(Saved entries)
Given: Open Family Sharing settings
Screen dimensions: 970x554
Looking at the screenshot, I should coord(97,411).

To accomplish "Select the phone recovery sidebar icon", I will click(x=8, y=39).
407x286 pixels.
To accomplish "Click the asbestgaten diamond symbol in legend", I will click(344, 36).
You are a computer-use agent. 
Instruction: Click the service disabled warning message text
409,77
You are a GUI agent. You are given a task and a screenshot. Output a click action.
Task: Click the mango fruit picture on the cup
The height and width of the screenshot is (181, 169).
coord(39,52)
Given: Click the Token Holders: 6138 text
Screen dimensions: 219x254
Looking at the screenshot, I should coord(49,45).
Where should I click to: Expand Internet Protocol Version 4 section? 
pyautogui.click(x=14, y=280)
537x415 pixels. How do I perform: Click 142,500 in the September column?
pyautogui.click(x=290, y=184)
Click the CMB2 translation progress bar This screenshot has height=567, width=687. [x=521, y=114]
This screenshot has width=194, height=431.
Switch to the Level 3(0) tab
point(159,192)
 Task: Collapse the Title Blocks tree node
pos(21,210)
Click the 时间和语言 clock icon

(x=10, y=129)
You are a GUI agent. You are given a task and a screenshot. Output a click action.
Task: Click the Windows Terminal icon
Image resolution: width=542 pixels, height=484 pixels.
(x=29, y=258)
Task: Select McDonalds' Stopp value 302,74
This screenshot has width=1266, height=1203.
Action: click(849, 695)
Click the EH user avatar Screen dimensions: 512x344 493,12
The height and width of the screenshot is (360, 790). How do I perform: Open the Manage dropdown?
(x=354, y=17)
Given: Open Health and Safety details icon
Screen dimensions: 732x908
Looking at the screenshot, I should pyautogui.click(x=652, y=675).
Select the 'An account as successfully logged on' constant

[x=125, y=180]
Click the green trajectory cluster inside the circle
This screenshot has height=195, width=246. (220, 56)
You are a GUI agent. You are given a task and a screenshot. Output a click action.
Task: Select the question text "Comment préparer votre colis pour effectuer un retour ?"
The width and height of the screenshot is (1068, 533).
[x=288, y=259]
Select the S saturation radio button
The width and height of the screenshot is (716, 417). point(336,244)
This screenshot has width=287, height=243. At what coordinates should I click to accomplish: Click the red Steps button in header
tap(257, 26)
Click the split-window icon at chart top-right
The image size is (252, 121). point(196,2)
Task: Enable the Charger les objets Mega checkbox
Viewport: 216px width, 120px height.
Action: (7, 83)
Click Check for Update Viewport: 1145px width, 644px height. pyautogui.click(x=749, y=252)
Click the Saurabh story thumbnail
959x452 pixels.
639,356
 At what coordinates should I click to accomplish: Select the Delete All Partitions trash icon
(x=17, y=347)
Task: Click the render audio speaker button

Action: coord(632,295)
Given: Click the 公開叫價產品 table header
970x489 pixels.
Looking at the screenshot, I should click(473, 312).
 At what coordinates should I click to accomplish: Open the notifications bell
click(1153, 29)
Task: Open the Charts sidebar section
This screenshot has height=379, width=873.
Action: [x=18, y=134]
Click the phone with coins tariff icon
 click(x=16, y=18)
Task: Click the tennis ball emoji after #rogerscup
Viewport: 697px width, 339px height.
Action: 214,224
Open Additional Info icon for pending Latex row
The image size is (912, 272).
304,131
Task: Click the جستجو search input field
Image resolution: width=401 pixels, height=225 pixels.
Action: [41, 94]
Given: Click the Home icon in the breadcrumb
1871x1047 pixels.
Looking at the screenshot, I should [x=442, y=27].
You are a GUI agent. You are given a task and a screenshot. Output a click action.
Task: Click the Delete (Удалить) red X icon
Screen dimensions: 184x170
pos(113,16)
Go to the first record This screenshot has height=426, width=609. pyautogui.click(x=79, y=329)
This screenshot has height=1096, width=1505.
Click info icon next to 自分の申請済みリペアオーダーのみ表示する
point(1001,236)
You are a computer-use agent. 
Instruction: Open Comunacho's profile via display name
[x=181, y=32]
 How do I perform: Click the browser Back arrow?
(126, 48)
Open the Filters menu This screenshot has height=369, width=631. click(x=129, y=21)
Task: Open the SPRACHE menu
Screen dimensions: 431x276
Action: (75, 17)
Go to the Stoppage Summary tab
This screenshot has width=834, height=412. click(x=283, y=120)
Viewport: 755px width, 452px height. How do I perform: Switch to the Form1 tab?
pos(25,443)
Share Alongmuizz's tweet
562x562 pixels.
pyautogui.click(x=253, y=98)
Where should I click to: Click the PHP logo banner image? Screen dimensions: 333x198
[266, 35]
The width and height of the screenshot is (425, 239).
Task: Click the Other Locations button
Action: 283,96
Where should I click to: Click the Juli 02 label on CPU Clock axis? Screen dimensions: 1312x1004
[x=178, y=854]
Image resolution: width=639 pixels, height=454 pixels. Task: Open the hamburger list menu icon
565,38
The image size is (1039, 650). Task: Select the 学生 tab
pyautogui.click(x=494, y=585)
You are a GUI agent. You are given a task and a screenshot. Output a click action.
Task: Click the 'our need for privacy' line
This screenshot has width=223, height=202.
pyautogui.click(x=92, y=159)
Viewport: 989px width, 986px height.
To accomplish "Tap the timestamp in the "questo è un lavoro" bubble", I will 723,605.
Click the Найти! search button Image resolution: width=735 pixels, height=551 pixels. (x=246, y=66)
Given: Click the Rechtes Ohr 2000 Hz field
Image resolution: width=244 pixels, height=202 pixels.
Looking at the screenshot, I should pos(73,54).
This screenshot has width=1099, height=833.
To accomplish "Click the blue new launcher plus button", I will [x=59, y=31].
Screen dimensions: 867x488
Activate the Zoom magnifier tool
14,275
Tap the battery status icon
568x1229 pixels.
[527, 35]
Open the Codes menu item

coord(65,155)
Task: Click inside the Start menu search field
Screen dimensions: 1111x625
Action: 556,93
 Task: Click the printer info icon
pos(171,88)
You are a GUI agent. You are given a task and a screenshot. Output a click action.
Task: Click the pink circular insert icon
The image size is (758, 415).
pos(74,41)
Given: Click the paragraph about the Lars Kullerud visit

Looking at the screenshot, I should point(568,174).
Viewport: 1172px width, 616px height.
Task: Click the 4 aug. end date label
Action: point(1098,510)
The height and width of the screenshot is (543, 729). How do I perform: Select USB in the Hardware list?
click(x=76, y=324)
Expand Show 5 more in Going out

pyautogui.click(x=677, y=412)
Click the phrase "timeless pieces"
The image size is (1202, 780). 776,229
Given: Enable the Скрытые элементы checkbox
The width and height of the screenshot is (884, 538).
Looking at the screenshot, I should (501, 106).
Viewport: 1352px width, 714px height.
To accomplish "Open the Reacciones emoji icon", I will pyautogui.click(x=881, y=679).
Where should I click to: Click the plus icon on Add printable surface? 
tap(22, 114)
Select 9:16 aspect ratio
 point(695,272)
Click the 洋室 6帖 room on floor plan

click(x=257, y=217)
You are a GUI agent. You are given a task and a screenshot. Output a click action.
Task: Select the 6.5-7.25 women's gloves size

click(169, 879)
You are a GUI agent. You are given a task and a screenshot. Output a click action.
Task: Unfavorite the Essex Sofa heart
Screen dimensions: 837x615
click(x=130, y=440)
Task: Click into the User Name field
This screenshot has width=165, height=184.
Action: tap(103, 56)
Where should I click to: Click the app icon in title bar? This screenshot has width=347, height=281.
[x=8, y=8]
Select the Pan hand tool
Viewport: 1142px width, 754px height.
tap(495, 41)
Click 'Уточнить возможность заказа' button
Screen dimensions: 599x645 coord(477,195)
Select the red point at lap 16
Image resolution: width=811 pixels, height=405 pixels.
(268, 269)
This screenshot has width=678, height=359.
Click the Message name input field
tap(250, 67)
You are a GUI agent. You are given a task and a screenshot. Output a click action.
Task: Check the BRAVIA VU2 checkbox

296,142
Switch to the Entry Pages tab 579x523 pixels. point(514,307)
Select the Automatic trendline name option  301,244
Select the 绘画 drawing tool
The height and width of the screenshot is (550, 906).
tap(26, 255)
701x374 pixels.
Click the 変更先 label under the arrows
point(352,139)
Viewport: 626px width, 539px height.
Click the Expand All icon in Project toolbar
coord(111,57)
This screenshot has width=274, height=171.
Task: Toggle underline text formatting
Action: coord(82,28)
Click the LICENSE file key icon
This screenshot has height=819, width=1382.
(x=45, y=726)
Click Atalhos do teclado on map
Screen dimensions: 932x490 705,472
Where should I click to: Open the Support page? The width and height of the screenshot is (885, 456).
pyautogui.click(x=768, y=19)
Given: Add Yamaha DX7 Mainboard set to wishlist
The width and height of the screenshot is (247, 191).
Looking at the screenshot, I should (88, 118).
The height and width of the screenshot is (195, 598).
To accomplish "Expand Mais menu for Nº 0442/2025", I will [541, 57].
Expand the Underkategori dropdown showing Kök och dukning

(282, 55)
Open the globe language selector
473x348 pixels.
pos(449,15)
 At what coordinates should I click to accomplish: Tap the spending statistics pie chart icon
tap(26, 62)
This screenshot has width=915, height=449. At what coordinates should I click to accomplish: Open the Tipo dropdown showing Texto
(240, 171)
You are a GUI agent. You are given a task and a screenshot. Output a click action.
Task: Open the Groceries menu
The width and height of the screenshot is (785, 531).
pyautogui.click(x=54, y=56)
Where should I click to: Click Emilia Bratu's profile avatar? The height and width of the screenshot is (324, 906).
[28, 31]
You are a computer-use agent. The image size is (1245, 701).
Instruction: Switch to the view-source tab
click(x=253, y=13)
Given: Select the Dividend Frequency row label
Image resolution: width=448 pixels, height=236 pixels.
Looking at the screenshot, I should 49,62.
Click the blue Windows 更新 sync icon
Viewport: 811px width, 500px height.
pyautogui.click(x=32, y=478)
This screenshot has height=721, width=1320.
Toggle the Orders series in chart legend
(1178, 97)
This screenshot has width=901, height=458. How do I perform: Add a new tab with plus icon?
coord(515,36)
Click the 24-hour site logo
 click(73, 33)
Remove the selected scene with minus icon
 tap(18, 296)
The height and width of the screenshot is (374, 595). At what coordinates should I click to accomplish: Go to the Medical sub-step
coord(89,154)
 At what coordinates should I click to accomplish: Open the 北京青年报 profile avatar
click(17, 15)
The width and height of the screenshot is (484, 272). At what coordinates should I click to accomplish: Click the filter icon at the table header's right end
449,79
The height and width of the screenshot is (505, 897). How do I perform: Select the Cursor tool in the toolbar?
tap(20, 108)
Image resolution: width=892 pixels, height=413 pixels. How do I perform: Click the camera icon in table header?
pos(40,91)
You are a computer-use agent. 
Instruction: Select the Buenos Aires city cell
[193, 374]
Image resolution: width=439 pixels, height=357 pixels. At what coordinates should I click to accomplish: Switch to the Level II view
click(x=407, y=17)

## TASK DETAILS
The answer must be a single number: the count of lines above that contain the word "Enable".

## TASK ANSWER
2